22 Março 2024
A organização Chabad Lubavitch irá homenageá-lo no dia 10 de abril nos Estados Unidos. A obsessão do presidente em posicionar-se como uma figura global e o apoio irrestrito a Netanyahu.
A reportagem é de Raúl Kollmann, publicada por Página 12, 21-03-2024.
A mudança é conveniente para ambas as partes. O evento será em Miami, na quarta-feira, 10 de abril, e Javier Milei receberá o título de Embaixador Internacional da Luz. Para a organização judaica ortodoxa Chabad Lubavitch de Bal Harbour, que concede a distinção, é a oportunidade de ganhar ainda mais influência, organizar um jantar de angariação de fundos e comemorar – como diz literalmente o convite – que, com a ajuda de Deus, conseguiram terminar de pagar a hipoteca de seu opulento centro religioso. Para Javier Milei trata-se de receber um prêmio, quase desconhecido, e, sobretudo, de se mostrar como membro da direita internacional que dá apoio incondicional, sem qualquer crítica, à ofensiva do governo israelense em Gaza. Quem conhece o dia a dia do presidente sabe que há três temas aos quais ele dedica a maior parte do tempo: déficit zero, redes sociais e posicionamento internacional. A sua comitiva encoraja-o nesta última área: insistem que hoje ele é um dos líderes políticos do mundo. É por isso que ele viajou a Davos, Nova York, Israel e para o Fórum de Ação Política Conservadora, em Washington. É por isso que ele vai para a Flórida no próximo mês.

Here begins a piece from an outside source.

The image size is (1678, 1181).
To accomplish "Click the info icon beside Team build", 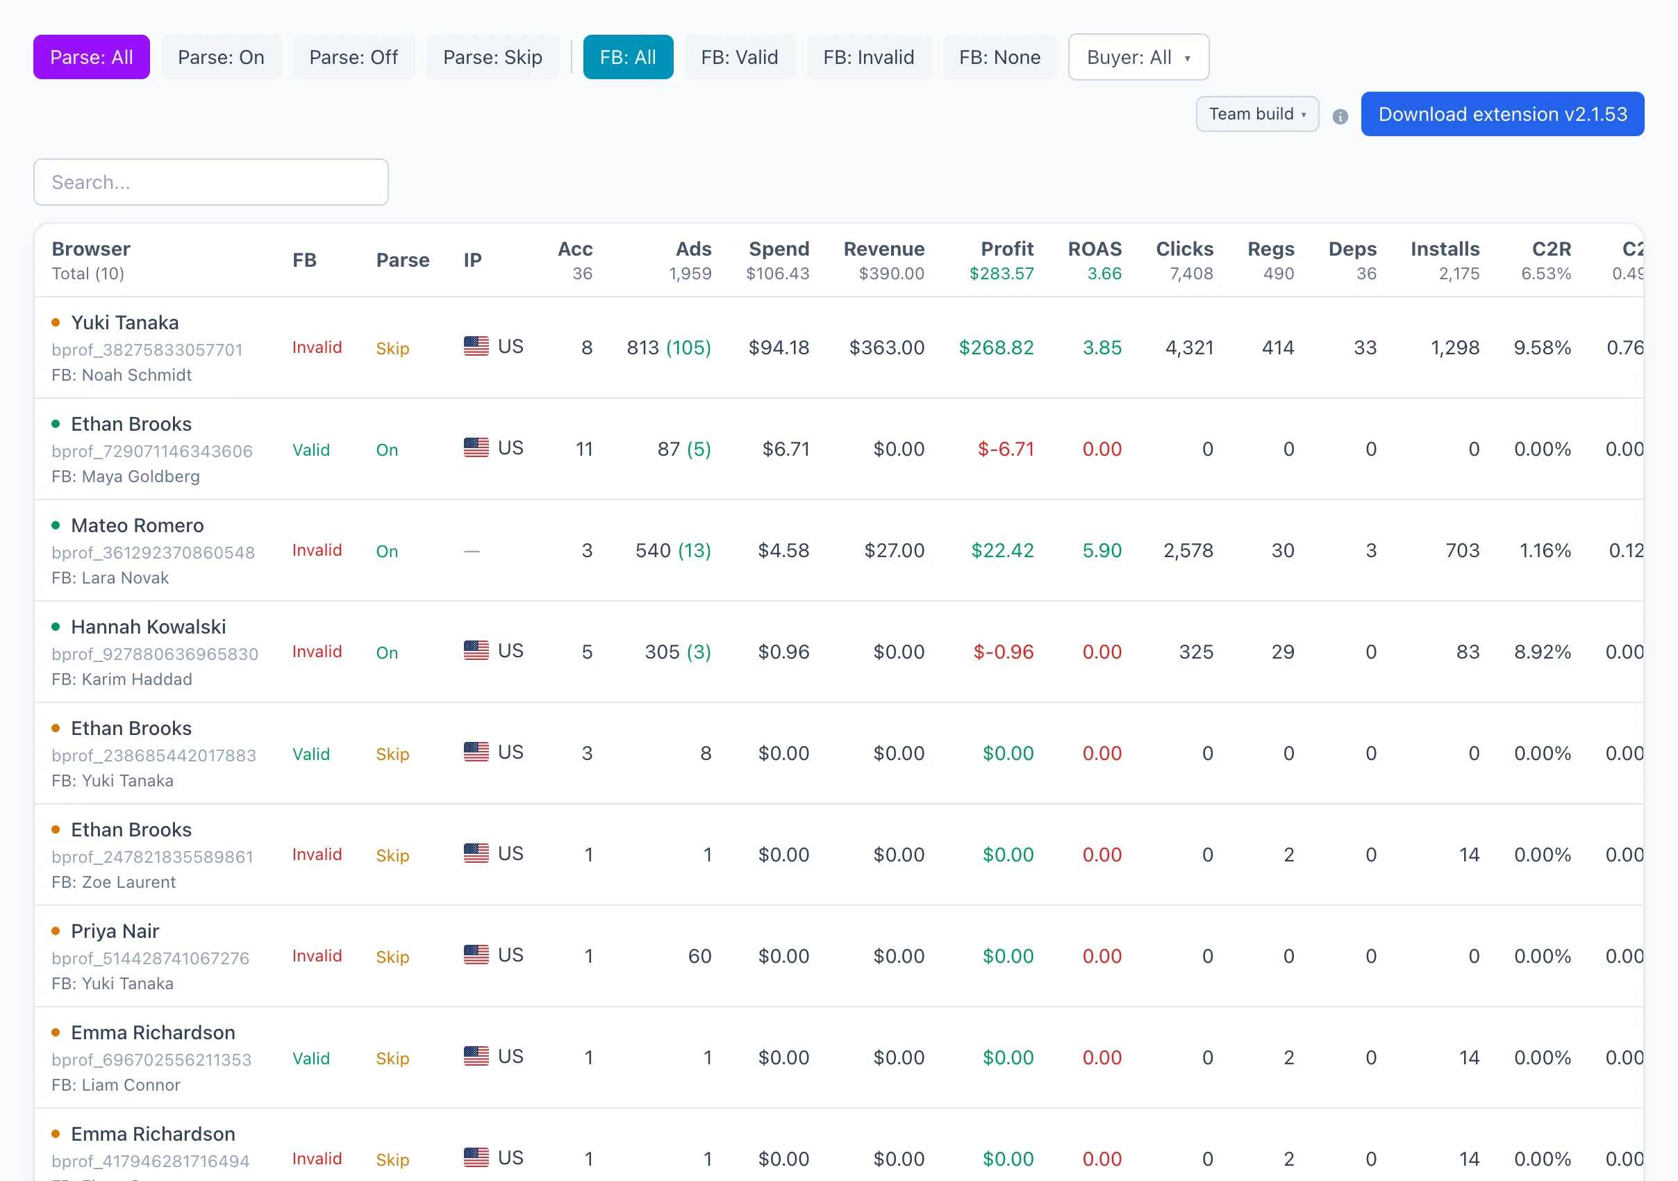I will click(x=1340, y=116).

A viagem para Miami se enquadra perfeitamente em uma das ambições centrais de Milei. Dentro do governo libertário, afirmam que o presidente não administra praticamente nada: não se preocupa com os assuntos do dia a dia. Não se sabe se foi ou não nomeado um funcionário, se há verbas para o PAMI, medicamentos ou universidades. Ele se concentra apenas no déficit zero, tuitando ou curtindo os tuítes de outras pessoas, e se preocupa muito, muito em aparecer em nível internacional. Isso rapidamente o levou a aceitar a viagem a Miami, ainda que a distinção, Embaixador Internacional da Luz, seja desconhecida e nunca tenha sido revelado que já tivesse sido concedida anteriormente a personalidades como o presidente de um país. Além disso, neste caso, a irmã presidencial, Karina, também receberá o reconhecimento, algo que soa como dois por um, e não um manejo cuidadoso de uma premiação.

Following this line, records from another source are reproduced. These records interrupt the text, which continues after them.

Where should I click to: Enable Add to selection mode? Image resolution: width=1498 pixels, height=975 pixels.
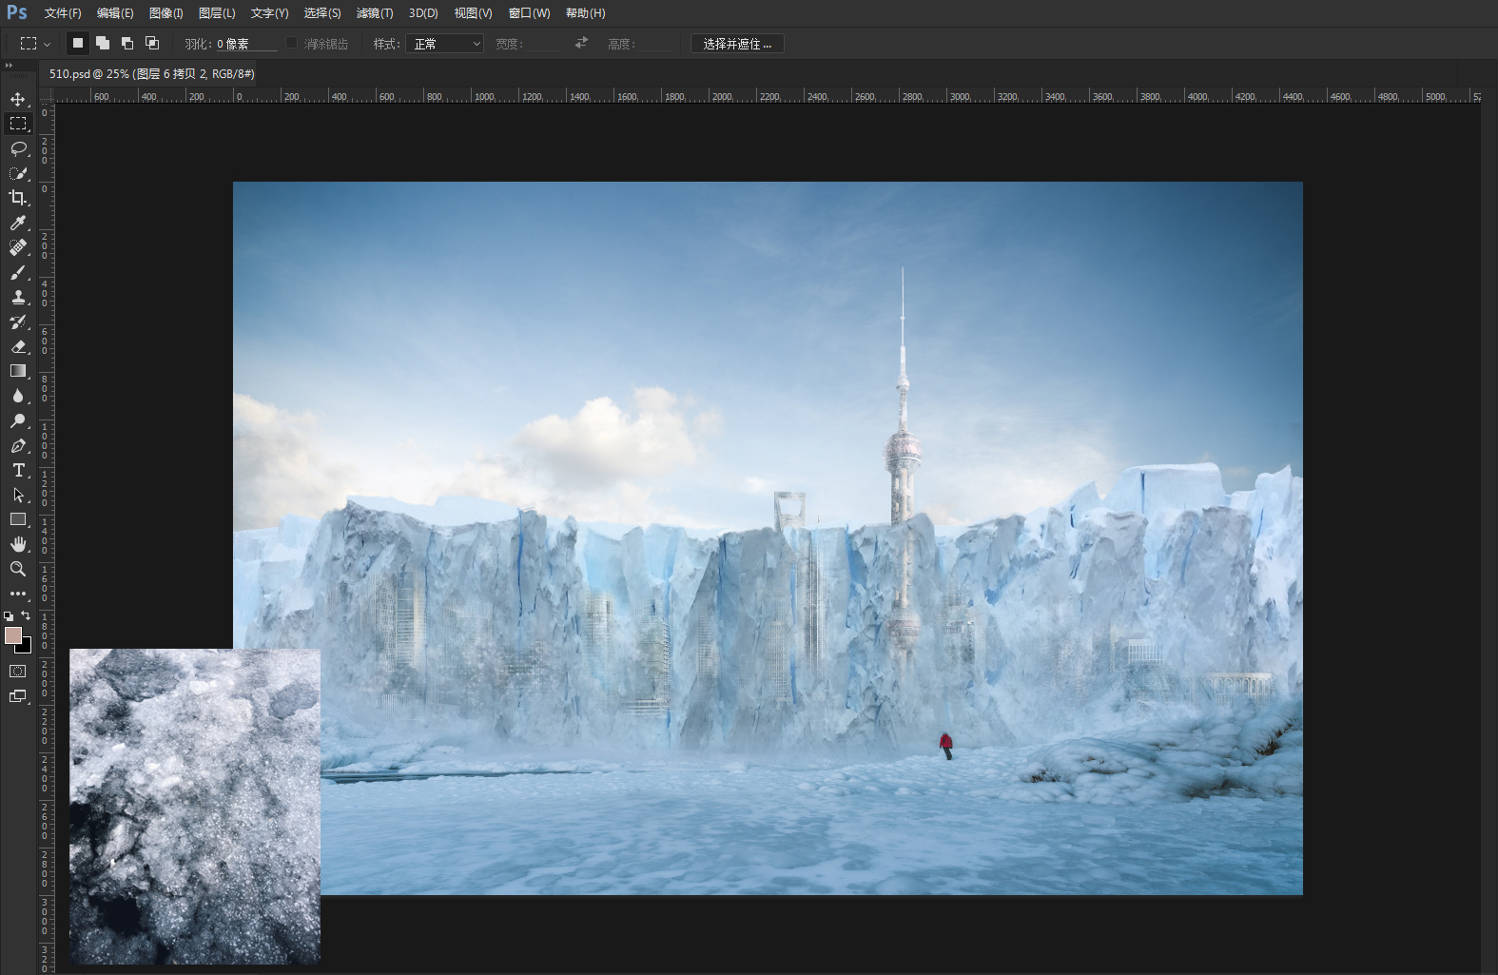(103, 43)
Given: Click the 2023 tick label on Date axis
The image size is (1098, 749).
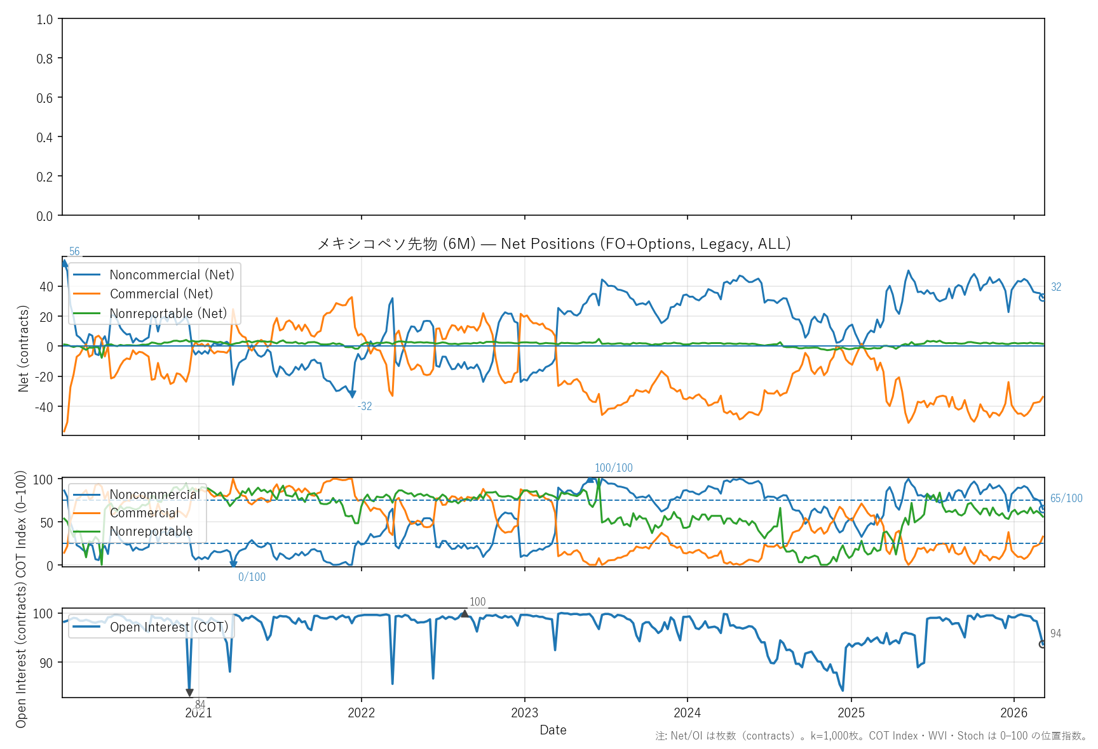Looking at the screenshot, I should 524,713.
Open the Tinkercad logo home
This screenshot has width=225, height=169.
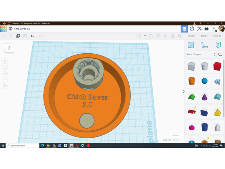coord(3,29)
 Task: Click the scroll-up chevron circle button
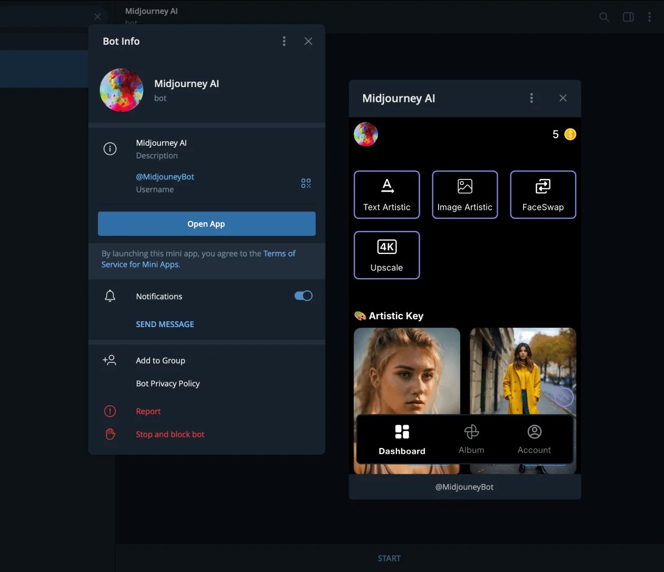[564, 397]
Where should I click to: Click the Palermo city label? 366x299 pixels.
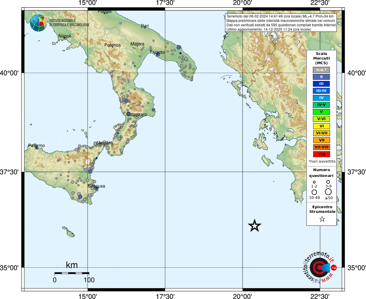pos(36,145)
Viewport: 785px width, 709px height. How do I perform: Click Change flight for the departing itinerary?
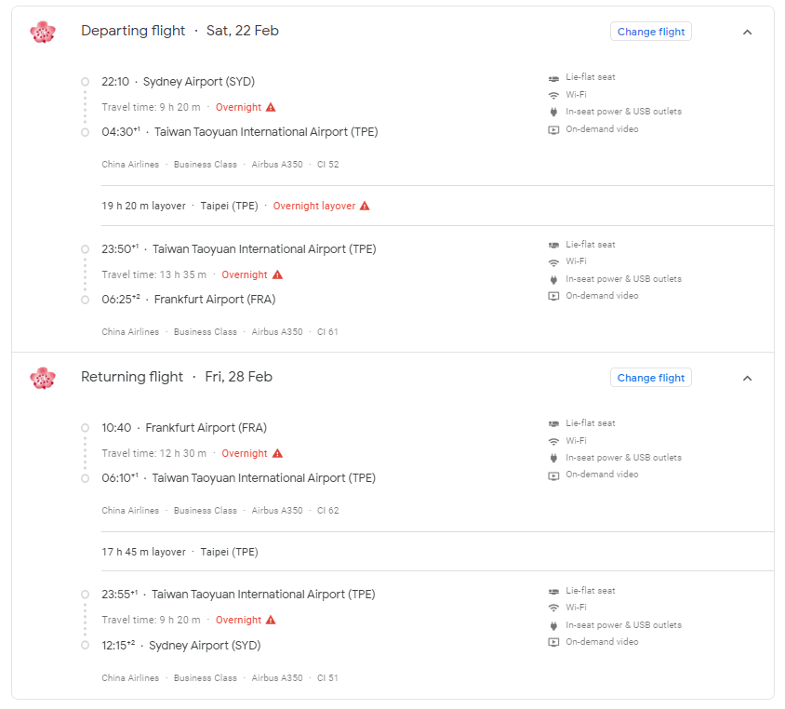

Como já disse, Milei prioriza posicionar-se ao lado dos Estados Unidos e de Israel, mas mais precisamente da direita internacional, sintetizada nesses dois países nos nomes de Donald Trump e Benjamin Netanyahu. Ele não parece importar-se com o fato de, diante do massacre perpetrado pelo Hamas em 7 de outubro, o governo de Netanyahu ter ordenado bombardeamentos indiscriminados e ofensivas irracionais. Esta política foi criticada por Joe Biden, pelas Nações Unidas e até pela maioria do povo israelense. Mesmo assim, Milei dará apoio global e irrestrito a Netanyahu.
O convite para o evento de 10 de abril afirma expressamente que lhe será atribuída a distinção de Embaixador Internacional da Luz pela “sua dedicação inabalável em espalhar a liberdade, a esperança e a positividade face às trevas, seus esforços incansáveis por Israel e pela comunidade global”.
Por fim, o presidente enfatizará outra questão à qual dá importância: a abordagem espiritual da religião judaica. É um gesto e tanto posicionar-se ao lado de uma das correntes mais conservadoras do judaísmo.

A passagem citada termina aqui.